======== EXERCISE DATA ========

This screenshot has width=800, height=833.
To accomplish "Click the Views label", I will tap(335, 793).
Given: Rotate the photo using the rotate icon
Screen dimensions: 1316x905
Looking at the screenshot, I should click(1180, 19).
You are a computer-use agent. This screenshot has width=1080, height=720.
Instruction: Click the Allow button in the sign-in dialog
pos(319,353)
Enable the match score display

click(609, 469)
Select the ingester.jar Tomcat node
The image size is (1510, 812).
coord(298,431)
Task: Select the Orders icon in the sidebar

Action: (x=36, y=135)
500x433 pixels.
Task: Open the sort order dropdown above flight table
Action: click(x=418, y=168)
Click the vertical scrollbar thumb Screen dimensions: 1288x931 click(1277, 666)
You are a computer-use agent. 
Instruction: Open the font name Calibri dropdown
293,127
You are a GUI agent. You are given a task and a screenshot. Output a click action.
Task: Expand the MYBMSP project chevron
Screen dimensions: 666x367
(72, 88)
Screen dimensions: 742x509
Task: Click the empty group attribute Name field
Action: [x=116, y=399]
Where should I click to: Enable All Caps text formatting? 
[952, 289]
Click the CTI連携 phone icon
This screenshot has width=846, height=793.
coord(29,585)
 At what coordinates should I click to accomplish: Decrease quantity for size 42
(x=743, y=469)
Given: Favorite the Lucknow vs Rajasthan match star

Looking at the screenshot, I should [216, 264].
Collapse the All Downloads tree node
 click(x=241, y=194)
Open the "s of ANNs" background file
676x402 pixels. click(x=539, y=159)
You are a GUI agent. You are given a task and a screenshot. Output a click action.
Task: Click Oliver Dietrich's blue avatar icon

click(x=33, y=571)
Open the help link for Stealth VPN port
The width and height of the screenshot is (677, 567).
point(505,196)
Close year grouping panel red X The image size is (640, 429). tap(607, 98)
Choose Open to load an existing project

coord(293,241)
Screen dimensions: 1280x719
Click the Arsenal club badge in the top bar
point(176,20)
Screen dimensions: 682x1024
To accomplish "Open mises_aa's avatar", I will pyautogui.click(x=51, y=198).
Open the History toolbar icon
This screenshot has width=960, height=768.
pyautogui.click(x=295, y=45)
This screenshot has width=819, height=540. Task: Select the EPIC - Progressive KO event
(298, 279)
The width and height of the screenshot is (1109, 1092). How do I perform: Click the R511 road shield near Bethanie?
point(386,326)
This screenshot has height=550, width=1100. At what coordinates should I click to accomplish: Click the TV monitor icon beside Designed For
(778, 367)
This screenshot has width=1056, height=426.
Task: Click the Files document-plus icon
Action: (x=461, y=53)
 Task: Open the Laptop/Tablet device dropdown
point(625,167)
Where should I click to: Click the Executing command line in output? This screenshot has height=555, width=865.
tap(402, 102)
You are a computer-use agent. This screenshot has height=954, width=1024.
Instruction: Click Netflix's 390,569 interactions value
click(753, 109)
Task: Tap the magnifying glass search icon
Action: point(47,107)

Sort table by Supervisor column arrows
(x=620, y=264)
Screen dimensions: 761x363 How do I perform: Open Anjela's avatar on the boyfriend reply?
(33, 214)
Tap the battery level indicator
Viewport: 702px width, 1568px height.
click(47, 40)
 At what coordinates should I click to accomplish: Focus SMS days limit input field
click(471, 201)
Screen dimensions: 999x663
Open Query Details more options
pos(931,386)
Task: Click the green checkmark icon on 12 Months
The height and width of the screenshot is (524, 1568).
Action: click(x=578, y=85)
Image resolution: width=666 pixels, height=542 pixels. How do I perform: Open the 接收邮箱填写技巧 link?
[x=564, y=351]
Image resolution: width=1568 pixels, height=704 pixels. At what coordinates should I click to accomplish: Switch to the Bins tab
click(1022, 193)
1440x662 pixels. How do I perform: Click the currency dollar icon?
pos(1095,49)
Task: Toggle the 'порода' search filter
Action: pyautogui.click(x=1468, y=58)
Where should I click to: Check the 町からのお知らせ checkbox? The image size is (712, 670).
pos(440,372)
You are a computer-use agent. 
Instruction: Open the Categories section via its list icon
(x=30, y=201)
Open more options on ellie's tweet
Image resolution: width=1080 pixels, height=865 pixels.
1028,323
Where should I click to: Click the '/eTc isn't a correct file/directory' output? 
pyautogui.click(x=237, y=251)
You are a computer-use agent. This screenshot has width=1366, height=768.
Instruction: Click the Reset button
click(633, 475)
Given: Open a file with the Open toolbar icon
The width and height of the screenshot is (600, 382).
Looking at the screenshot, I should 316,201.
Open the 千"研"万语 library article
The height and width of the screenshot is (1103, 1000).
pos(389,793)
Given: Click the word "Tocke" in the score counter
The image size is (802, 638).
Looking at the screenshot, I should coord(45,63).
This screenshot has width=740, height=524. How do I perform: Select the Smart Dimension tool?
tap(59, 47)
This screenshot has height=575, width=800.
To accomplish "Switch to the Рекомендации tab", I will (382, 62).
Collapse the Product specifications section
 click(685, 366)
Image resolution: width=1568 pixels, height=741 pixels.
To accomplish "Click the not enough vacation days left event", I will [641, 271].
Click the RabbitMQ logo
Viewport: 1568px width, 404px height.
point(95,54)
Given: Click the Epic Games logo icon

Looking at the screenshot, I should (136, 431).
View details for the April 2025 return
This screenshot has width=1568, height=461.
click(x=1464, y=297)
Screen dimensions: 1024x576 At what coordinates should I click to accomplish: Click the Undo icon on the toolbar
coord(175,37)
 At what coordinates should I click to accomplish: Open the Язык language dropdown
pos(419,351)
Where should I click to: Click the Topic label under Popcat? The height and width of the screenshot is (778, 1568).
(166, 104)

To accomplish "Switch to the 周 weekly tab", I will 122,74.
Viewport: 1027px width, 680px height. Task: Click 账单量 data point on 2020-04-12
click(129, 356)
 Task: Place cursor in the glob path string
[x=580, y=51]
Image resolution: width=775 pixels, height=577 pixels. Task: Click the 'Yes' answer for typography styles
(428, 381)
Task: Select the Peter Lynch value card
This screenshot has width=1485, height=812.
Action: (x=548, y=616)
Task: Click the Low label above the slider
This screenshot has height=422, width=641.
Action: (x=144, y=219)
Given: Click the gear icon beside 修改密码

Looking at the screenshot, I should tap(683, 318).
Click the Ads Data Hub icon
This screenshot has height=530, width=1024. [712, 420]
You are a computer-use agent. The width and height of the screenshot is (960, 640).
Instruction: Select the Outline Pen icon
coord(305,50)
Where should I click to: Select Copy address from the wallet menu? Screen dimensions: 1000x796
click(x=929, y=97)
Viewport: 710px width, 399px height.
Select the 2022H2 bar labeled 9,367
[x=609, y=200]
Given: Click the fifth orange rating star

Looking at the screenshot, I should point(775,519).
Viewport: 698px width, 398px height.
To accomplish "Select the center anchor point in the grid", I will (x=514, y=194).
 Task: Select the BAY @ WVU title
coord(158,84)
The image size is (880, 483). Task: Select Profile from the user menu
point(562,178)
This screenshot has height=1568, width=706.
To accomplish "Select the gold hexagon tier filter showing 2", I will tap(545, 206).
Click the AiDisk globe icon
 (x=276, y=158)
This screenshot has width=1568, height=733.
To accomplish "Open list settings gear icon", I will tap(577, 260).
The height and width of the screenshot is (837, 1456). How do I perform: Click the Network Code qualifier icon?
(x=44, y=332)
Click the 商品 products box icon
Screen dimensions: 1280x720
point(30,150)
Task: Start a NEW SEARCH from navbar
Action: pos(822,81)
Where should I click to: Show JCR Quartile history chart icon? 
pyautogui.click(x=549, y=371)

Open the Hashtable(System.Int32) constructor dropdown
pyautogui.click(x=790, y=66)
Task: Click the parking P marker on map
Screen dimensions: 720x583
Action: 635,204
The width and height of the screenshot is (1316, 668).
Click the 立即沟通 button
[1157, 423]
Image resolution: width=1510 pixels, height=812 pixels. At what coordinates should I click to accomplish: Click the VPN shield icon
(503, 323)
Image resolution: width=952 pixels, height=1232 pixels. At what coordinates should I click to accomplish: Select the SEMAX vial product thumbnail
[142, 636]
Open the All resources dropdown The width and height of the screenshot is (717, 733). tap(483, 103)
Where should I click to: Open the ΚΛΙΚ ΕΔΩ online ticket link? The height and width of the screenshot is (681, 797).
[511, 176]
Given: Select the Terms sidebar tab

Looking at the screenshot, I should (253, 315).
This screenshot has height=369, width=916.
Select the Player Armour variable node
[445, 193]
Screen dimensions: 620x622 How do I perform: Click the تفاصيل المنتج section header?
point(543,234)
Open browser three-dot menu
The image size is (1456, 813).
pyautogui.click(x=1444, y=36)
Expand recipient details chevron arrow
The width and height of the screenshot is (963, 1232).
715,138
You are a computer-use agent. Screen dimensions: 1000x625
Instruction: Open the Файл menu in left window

========

■ ACTIVITY ■
Please give the number of lines above that include the string "chevron", with nothing added.

■ RESPONSE BELOW ■
2